Africa the Polish way
Outcome:
human rights
City (headquarters):
Warszawa
Voivodeship (headquarters):
mazowieckie
Dates:
15-10-2023 - 15-10-2023
Status:
in progress
Project cost:
75 000 EUR
Funding:
75 000 EUR
Outreach:
nationwide
Types of activities:
social actions and campaigns, advocacy activities, watchdog activities
Target groups:
migrants, minorities, society

This project concerns measures to counteract discrimination of African people in Poland. There is a relatively small African community, but this is a diverse group that is dispersed and poorly integrated in Poland. This is due to a modest public presence of Africans, and little capacity for self-advocacy. Knowledge about Africa and inhabitants of Africa continues to be based on stereotypes in Poland. People from Africa are seen as a threat, and Africa is associated with poverty, disease, and war. The media continue to talk about black people, consistently using contemptuous expressions, in the name of counteracting “political correctness” of which they take a negative view. The Black Lives Matter campaign has brought with it an increase in hate-related attacks on African people.

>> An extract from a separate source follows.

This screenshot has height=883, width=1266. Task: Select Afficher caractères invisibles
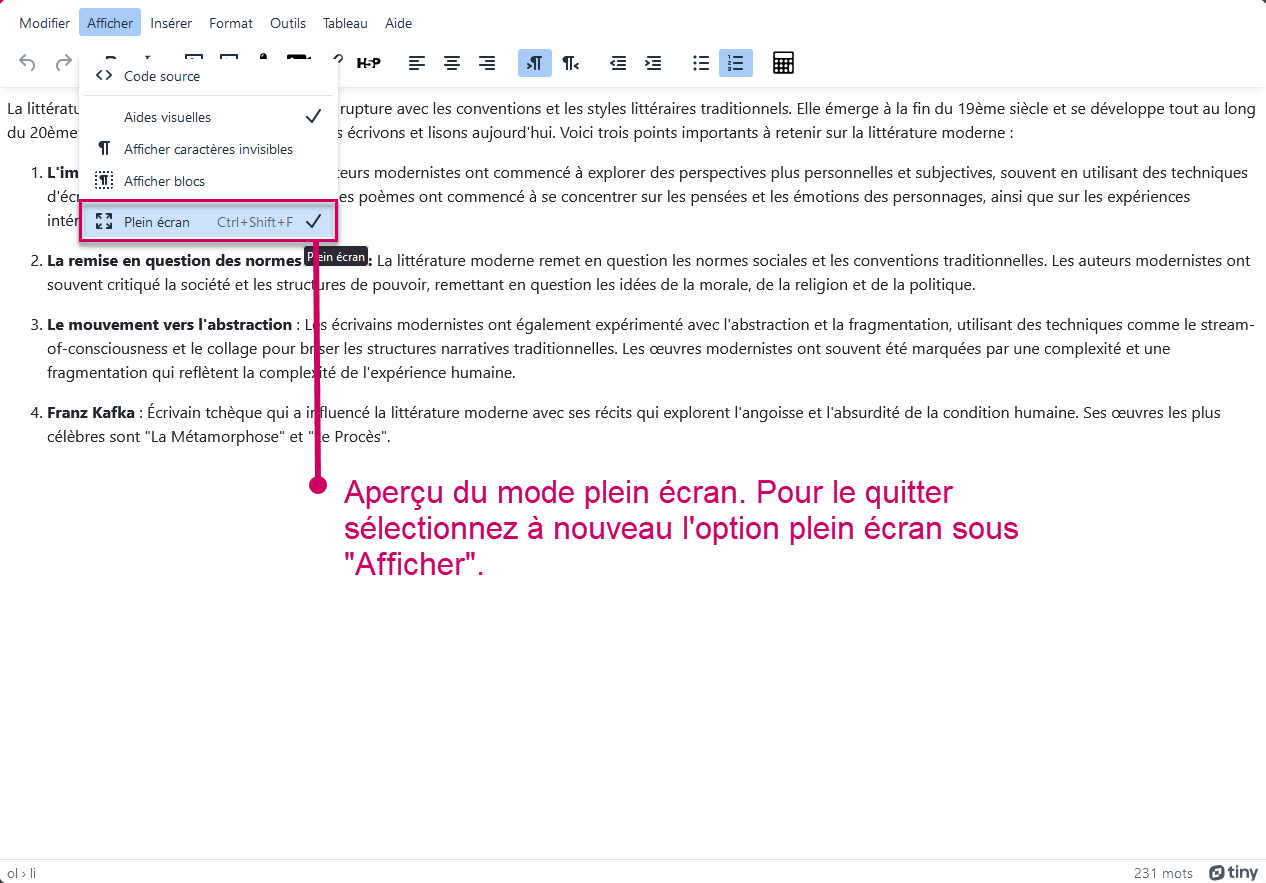(x=208, y=149)
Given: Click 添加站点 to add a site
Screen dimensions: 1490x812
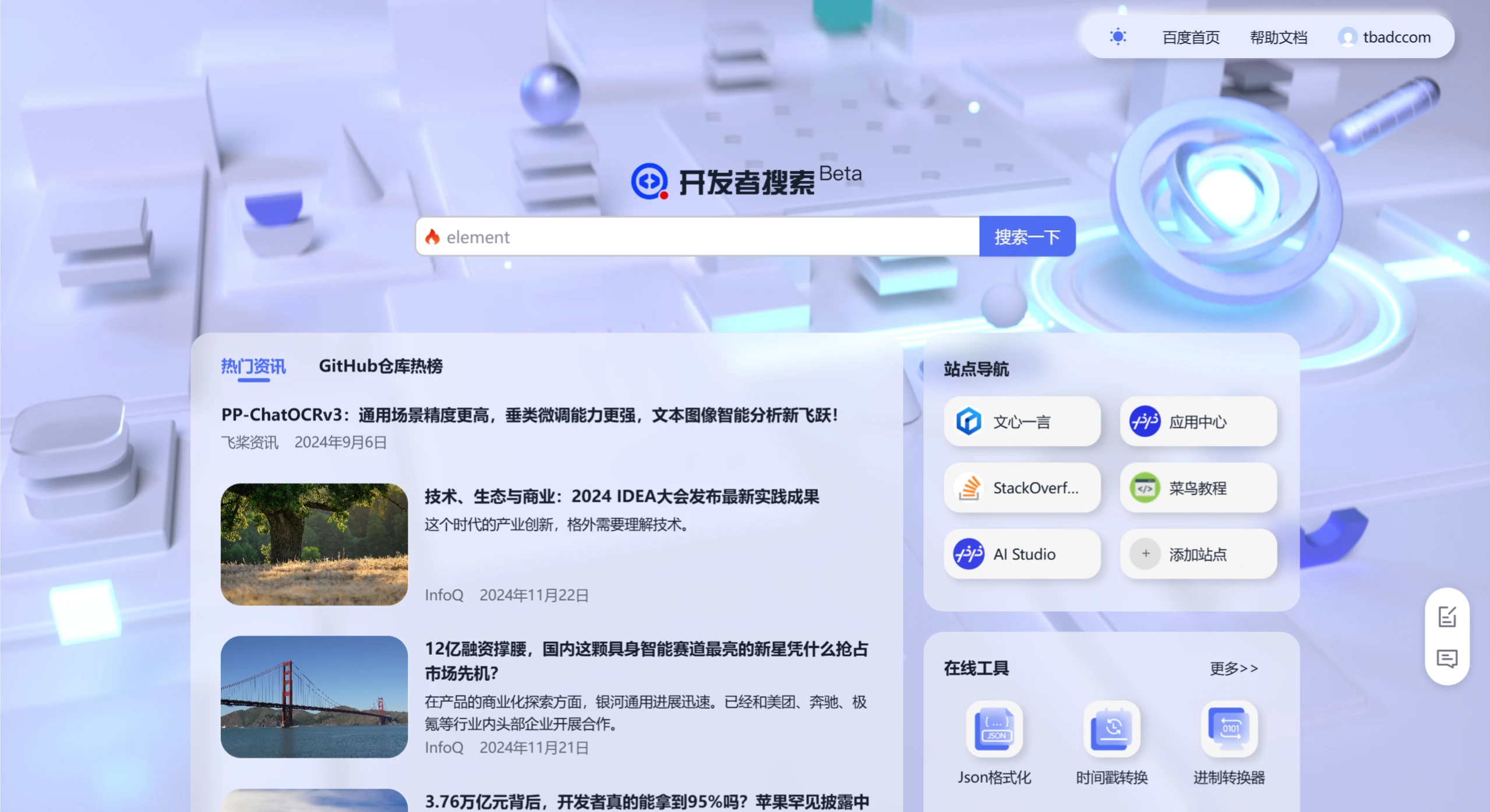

The Project Promoter will conduct an opinion poll on how African people and Africa are perceived and monitor the media in terms of what is said and written about Africa and black people; the outcome of the monitoring will be presented in a report. There will be an important measure in the form of a study of the experiences, needs, and level of comfort in life of the African community in Poland. The Project Promoter will use the study and monitoring to draw up recommendations on counteracting discrimination of the African community in Poland. These recommendations will be submitted to institutions working to help immigrants. The Project Promoter will produce a series of 24 films as part of a public campaign, that talk about African people living in Poland. A virtual press office will also be opened.

The project will be useful first of all to African people living in Poland, as they will become more visible and be given a greater say. Familiarity with the African community and its experiences, needs, and successes, and the problems African people face in Poland, will make the public more open and empathic.